Naquela manhãzinha já distante abri o computador e li que o Mário Centeno, antigo ministro das Finanças, 2015-2020, antigo quadro socialista que transitou entre a academia, o Banco de Portugal e altos cargos políticos nacionais e internacionais, tendo sido presidente do Eurogrupo entre 2018 e 2020, era mais uma vítima do “sistema”. Para os socialistas. Reformado antecipada e abruptamente aos 59 anos, com o cargo que desempenhava no Banco de Portugal, consultor da Administração, em vias de extinção. Não era o único, a administração do Banco de Portugal teria seis consultores, seis, porque uma administração para ser uma boa administração necessita da maior ajuda possível, e nada como um cargo adjacente, bem remunerado e confortável, aquilo a que se chamava uma prateleira doirada, para assegurar os serviços. A consultoria ficou muito em moda em Portugal, é uma profissão de prestígio e subjetiva utilidade à qual apenas se tem acesso pela rede de boas conexões e por uma extensa filiação em lóbis que mais do que serem grupos de pressão são núcleos de influência partidária e pessoal.

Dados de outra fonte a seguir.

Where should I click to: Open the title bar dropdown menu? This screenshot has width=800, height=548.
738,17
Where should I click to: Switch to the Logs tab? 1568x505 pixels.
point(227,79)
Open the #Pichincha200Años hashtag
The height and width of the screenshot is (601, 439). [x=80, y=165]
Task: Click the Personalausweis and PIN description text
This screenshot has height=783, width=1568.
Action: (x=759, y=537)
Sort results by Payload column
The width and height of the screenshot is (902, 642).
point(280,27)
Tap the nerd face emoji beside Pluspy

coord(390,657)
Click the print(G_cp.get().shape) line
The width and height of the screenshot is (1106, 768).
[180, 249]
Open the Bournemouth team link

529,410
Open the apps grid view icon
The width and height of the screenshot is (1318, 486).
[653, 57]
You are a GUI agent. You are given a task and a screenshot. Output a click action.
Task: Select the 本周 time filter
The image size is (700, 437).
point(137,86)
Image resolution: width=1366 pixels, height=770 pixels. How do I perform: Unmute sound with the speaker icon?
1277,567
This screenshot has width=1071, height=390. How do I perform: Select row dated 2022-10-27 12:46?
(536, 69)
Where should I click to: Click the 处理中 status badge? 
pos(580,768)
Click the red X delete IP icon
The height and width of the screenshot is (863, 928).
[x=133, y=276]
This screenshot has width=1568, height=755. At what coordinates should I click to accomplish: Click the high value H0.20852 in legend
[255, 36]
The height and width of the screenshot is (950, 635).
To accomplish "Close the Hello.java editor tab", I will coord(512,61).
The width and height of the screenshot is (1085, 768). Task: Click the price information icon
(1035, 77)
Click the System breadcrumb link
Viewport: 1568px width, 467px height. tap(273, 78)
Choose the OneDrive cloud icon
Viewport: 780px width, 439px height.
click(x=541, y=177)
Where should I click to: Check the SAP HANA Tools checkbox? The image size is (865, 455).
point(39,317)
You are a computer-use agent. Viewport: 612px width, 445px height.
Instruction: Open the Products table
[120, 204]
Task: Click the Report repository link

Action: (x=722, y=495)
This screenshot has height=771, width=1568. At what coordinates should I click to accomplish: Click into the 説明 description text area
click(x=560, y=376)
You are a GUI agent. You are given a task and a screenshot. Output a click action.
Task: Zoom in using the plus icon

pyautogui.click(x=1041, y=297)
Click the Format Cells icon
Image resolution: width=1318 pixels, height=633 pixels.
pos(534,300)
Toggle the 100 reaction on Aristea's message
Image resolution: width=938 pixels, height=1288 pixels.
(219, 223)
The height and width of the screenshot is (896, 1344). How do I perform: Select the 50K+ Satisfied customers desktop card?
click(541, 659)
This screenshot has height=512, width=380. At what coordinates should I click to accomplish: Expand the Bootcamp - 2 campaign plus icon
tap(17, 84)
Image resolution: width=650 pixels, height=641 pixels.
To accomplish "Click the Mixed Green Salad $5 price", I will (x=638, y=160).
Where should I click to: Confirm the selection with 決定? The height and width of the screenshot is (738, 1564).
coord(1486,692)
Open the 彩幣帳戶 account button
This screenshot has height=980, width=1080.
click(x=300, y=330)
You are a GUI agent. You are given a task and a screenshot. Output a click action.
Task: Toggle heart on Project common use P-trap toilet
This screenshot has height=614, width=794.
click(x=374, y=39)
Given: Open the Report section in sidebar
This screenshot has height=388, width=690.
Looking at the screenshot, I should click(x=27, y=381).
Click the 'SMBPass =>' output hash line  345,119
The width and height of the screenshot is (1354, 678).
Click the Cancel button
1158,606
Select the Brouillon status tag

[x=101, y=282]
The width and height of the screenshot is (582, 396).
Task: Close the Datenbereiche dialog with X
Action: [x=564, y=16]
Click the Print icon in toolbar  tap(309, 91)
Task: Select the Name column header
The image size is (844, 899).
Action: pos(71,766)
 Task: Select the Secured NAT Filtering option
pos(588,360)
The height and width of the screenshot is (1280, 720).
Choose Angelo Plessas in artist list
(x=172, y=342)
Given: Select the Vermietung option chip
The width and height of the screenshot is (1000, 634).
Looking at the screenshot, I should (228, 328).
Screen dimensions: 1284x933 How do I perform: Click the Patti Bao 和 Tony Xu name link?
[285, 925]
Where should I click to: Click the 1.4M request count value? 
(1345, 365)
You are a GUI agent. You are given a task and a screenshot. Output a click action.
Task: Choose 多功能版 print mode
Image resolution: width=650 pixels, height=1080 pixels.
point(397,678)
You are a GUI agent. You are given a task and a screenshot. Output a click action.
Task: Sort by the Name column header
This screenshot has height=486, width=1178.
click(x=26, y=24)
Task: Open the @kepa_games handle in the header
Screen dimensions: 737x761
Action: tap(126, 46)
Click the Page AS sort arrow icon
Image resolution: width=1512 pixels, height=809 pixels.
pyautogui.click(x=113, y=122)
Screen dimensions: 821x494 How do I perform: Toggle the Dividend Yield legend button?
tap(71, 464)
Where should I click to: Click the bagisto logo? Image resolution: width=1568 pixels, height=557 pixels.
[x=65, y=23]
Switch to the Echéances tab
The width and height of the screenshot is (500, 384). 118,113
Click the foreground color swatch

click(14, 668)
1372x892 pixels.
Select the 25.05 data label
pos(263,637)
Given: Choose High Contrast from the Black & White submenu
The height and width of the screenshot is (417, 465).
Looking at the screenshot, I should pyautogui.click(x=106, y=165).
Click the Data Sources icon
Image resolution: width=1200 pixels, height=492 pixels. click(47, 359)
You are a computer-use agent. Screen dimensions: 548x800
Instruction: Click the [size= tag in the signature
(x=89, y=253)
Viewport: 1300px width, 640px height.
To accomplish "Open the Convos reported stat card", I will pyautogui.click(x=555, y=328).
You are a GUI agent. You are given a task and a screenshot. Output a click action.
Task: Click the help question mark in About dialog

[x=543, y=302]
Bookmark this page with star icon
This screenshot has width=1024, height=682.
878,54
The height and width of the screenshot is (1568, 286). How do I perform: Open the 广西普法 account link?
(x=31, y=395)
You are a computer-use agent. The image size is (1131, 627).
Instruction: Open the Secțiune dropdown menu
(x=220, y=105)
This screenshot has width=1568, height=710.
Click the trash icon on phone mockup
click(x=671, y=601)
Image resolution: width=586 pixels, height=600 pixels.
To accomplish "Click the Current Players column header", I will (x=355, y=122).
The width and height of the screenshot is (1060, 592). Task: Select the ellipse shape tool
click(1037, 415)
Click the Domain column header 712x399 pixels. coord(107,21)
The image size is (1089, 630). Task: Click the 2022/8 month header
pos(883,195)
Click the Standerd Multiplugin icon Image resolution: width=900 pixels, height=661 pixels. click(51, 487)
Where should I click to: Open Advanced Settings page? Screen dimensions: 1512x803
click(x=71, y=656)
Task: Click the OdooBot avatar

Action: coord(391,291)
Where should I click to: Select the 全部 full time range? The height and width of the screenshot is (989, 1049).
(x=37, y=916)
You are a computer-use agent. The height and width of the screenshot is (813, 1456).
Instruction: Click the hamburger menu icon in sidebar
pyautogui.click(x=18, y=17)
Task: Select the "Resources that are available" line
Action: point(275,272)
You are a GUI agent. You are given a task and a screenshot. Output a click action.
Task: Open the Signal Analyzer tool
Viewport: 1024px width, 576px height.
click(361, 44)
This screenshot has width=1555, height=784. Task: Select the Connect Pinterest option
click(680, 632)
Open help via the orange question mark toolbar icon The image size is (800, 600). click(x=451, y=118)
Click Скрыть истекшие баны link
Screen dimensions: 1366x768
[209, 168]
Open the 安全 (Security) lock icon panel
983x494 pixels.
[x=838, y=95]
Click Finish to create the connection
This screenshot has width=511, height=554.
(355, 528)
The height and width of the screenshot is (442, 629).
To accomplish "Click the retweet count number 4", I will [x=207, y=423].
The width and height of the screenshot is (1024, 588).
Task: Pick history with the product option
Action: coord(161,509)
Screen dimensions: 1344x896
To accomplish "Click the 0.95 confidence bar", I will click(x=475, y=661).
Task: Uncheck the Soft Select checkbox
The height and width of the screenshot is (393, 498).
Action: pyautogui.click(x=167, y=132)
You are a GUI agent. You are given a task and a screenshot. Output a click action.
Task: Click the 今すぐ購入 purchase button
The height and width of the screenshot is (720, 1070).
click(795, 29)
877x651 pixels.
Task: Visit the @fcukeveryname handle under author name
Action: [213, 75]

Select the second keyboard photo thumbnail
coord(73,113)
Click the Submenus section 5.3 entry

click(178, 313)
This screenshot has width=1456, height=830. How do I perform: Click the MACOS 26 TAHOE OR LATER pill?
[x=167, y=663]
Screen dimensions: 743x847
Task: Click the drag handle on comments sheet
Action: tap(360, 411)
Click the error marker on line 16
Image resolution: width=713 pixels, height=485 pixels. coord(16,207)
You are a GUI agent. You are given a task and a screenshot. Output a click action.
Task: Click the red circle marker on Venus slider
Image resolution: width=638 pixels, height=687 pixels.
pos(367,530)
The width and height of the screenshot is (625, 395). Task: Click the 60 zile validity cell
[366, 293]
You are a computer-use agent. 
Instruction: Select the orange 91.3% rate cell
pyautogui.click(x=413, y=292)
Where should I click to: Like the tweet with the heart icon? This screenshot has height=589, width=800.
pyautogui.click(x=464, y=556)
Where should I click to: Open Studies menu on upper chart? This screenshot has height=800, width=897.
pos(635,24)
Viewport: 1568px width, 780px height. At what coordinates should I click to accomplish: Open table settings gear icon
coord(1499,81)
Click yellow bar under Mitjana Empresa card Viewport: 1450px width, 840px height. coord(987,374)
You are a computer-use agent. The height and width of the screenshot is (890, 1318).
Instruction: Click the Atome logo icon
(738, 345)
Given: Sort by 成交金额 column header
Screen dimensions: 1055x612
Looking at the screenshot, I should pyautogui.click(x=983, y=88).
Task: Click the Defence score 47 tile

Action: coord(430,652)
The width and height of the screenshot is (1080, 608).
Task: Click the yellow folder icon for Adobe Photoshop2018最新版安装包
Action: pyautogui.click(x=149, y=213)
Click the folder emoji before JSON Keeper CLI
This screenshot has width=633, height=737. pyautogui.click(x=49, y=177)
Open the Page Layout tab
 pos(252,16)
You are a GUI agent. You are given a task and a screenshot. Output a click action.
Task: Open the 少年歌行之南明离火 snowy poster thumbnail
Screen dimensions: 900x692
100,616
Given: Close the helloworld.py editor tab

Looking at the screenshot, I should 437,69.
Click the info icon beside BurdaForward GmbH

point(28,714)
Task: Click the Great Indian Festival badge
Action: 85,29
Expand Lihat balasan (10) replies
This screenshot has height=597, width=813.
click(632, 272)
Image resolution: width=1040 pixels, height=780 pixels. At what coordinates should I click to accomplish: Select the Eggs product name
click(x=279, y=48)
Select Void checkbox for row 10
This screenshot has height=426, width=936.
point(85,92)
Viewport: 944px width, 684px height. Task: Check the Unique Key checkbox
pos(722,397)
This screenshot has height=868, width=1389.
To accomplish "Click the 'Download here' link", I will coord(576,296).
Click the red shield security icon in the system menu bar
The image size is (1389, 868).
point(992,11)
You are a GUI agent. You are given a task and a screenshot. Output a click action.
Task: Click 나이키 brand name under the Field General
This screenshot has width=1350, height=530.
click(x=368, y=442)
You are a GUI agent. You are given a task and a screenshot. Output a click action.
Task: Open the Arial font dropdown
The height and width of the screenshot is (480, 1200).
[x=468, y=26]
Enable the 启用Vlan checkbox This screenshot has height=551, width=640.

Recapitulando, seis consultores. Todos com extensos benefícios porque o Banco de Portugal é generoso com a sua população, ao contrário de Portugal. Não confundir o banco com o país. Centeno, que decidira não ser candidato à Presidência da República depois de ter sido apontado como tal, e de não ter entrado no Banco Central Europeu, vulgo BCE, estaria sentado como consultor da nova administração e do novo governador, Álvaro Santos Pereira. Até ser removido, pagando o Banco de Portugal ao Fundo de Pensões, ou lá o que é, dinheiro suficiente para que a reforma não fosse, não direi de miséria que nunca seria, mas, digamos, insuficiente.